On The Road In Yucatan

Twelve days in Mexico around Christmas – perfect for some iconic caverns with Mayan relics, bull sharks and classic reefs, reasoned will appleyard. Shame about taking that wrong turn when he landed at the airport…

Mayan pottery in what at the time was still called Dos Ojos cenote.

Appeared in DIVER April 2018

POSSIBLY WITH THE PERSUASION of a few pesos, the police allow our “taxi-driver” to carry on with his fare. They have just discovered drugs in the boot of the car, and have also revealed to us that the guy is not in fact a licensed cabbie at all.

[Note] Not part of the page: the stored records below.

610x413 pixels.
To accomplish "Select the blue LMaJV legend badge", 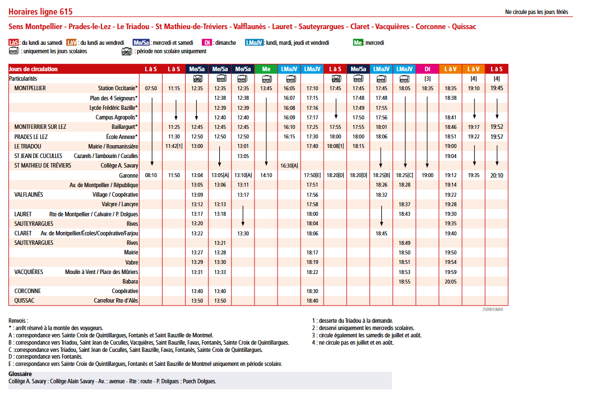I will point(255,43).
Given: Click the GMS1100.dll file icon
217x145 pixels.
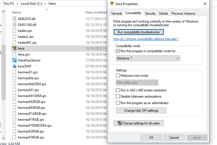Looking at the screenshot, I should point(15,25).
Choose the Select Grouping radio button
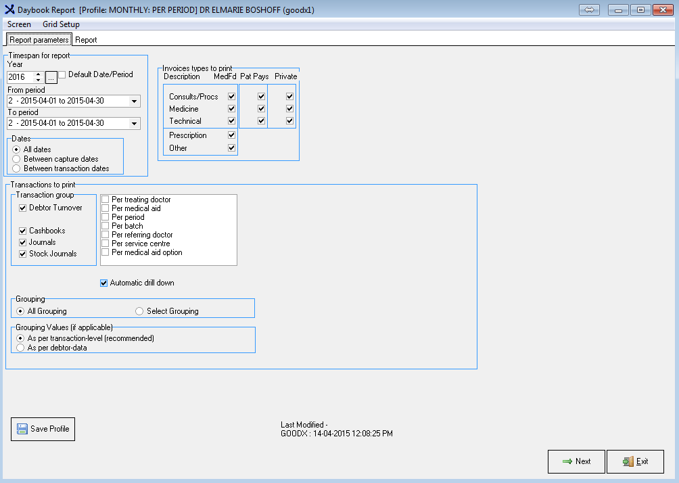The width and height of the screenshot is (679, 483). (x=139, y=311)
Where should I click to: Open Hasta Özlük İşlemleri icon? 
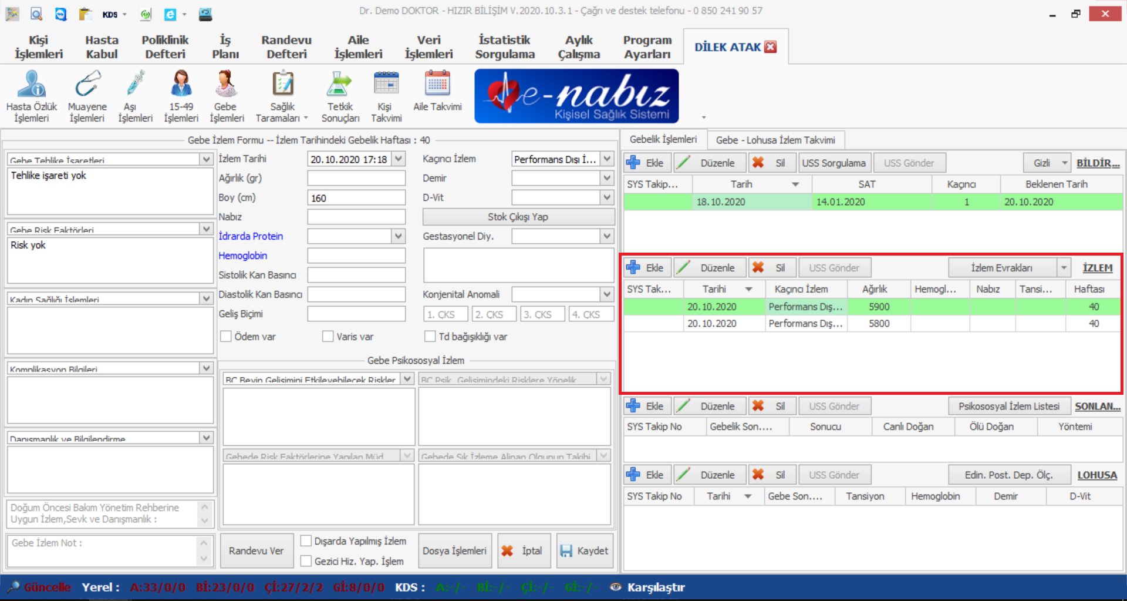(32, 85)
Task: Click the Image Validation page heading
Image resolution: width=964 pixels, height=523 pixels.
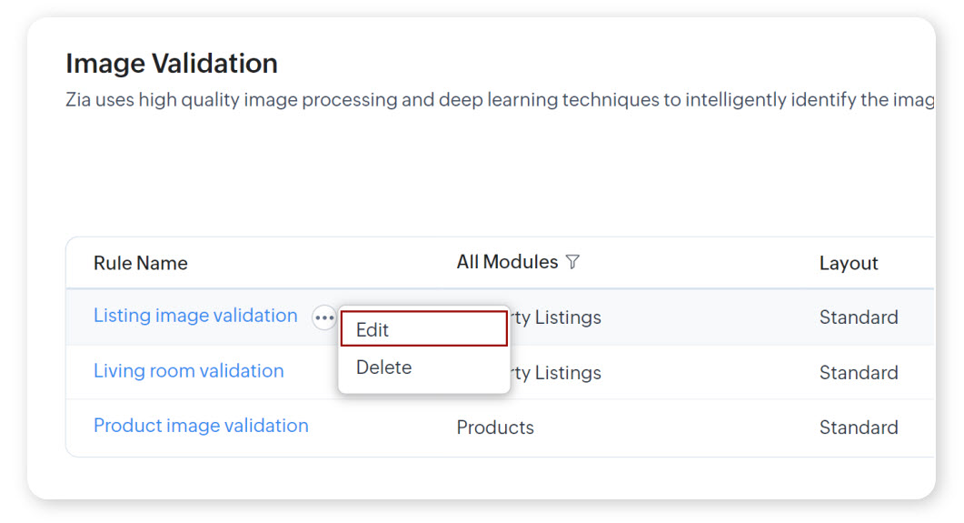Action: click(x=172, y=64)
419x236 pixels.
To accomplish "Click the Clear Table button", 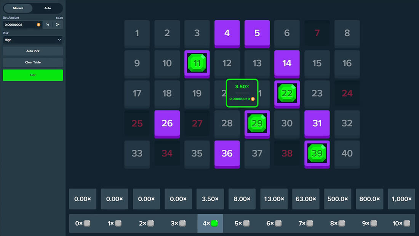I will click(x=33, y=62).
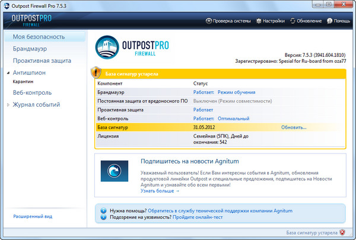Open Проактивная защита in sidebar
The height and width of the screenshot is (240, 356).
42,60
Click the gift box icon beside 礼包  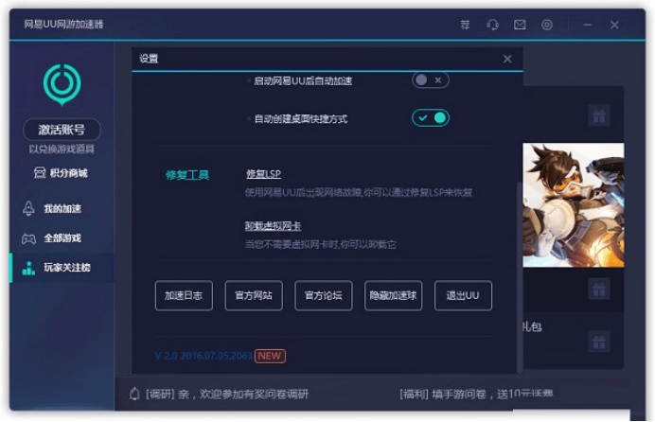[x=598, y=341]
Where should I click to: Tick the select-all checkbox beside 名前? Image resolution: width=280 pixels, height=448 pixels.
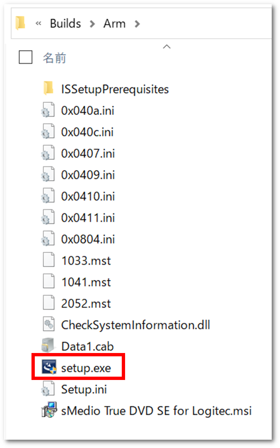click(26, 57)
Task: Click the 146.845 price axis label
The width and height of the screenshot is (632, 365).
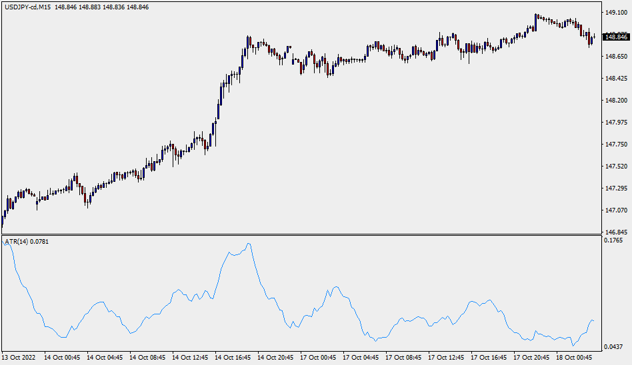Action: pos(616,232)

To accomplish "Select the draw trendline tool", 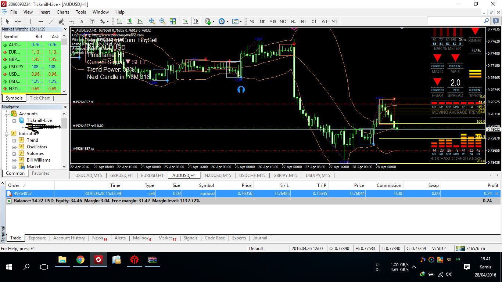I will (51, 21).
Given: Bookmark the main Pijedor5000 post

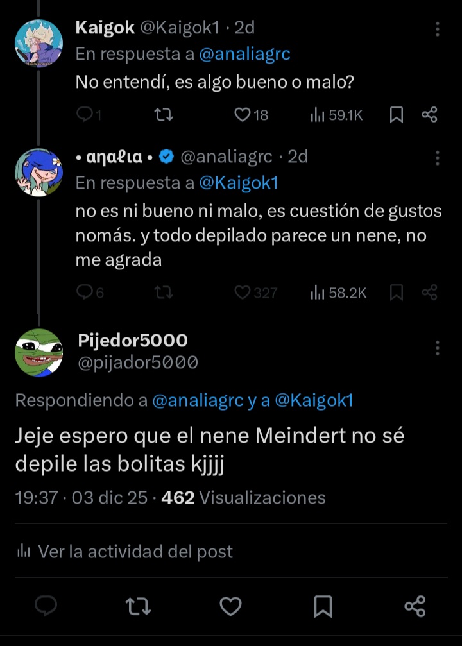Looking at the screenshot, I should [323, 606].
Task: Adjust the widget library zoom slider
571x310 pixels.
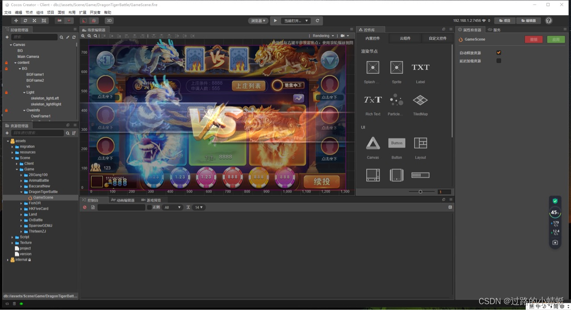Action: 420,192
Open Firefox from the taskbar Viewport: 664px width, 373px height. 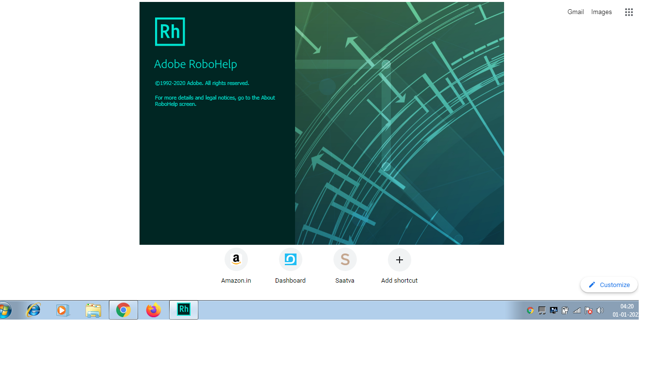pos(153,309)
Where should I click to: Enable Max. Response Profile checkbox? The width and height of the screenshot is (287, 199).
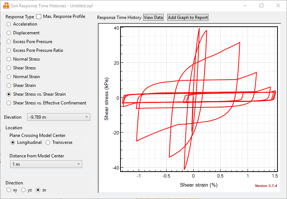[x=39, y=17]
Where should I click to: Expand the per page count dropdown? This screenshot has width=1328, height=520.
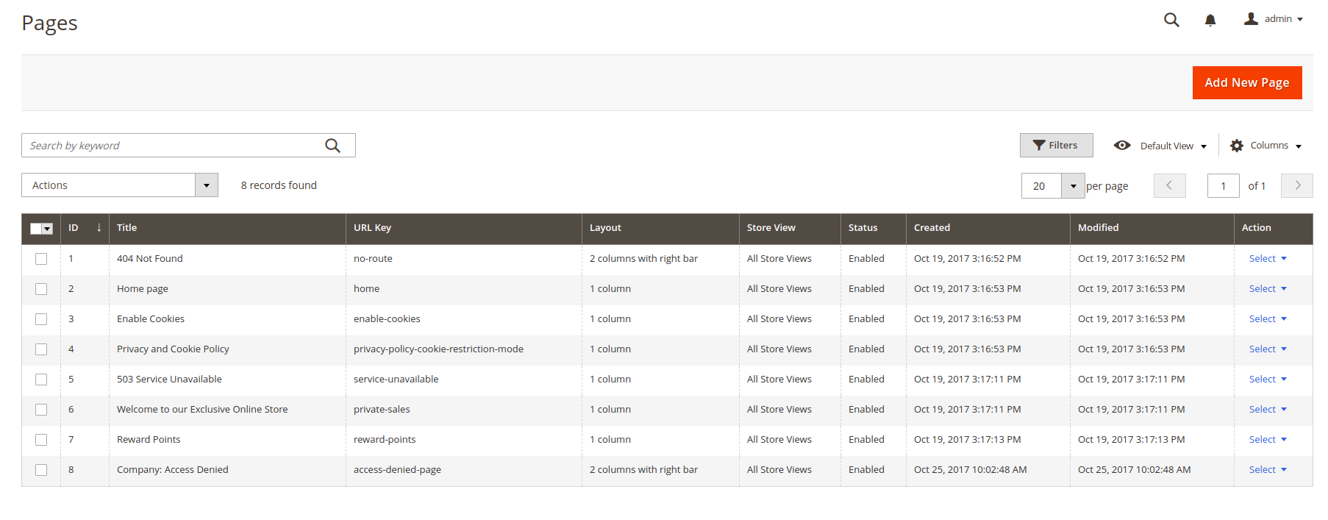pos(1073,186)
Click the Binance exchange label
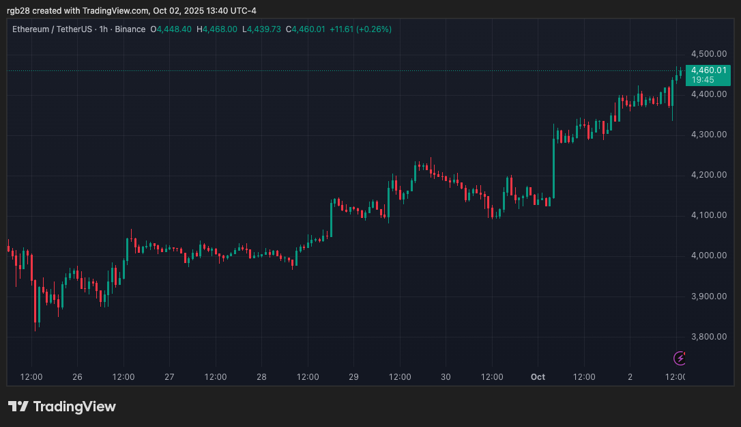 [x=130, y=29]
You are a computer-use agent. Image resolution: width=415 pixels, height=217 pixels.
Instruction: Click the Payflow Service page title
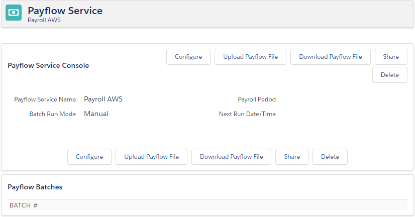coord(65,11)
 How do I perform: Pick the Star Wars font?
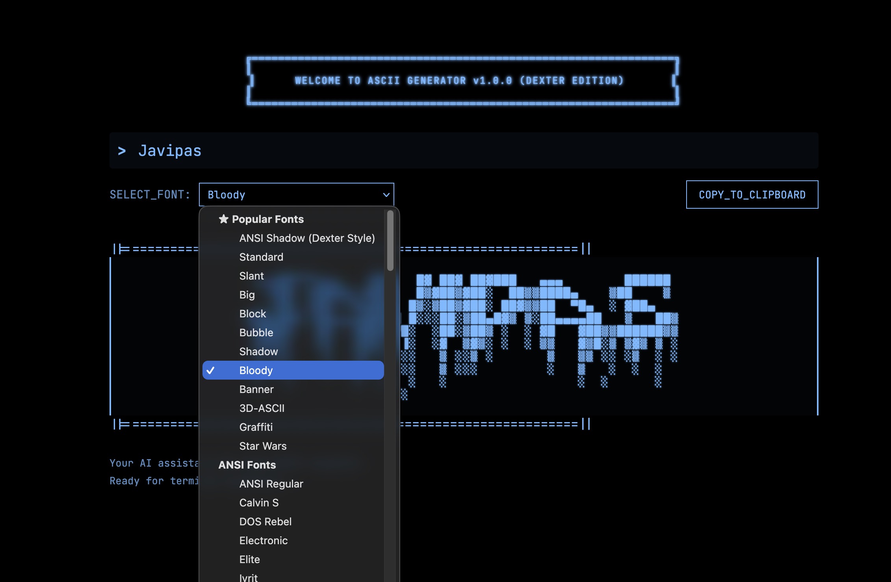tap(263, 446)

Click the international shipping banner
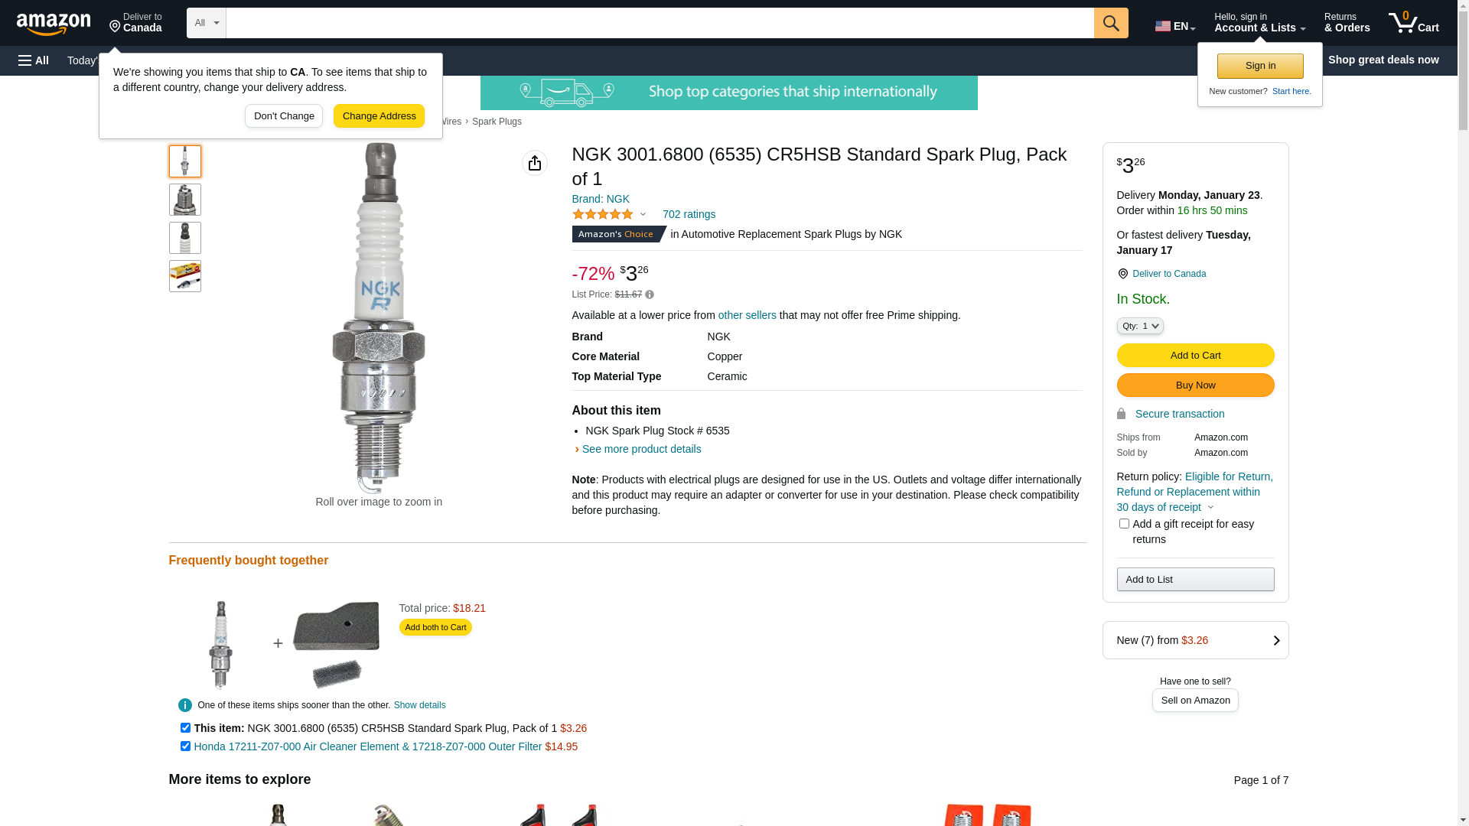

We had arrived at Mexico’s Yucatan peninsula, a 70,000sq-mile carpet of jungle and by all accounts a treasure-trove of diving opportunities. A dive-trip here needs some consideration should you wish to experience all the good stuff in a reasonably short space of time.

We wanted to see as much as we could in 12 days and had come up with what we thought was a fulfilling itinerary.

Tired and wired after the flight from Gatwick, we had been duped at Cancun airport by some bogus chaps posing as officials, and should have been driving our own hire-car by now.

0418 mexico car washInstead, we were on our way to Tulum in a pricey taxi that we had been conned into taking. We should have been a little savvier but, hey, adventure isn’t adventure unless something goes wrong .

For this style of diving road-trip a hire-car is essential. It will assist you in the discovery of some of the more remote, tourist-free dive-spots – along with some of the busier ones.

Tulum is just under two hours’ drive south of Cancun, and is the first place to head to on this tour. It then takes you further south to the village of Xcalak and eventually leads you back up north and on to Playa del Carmen and Cozumel, where the adventure will wind down.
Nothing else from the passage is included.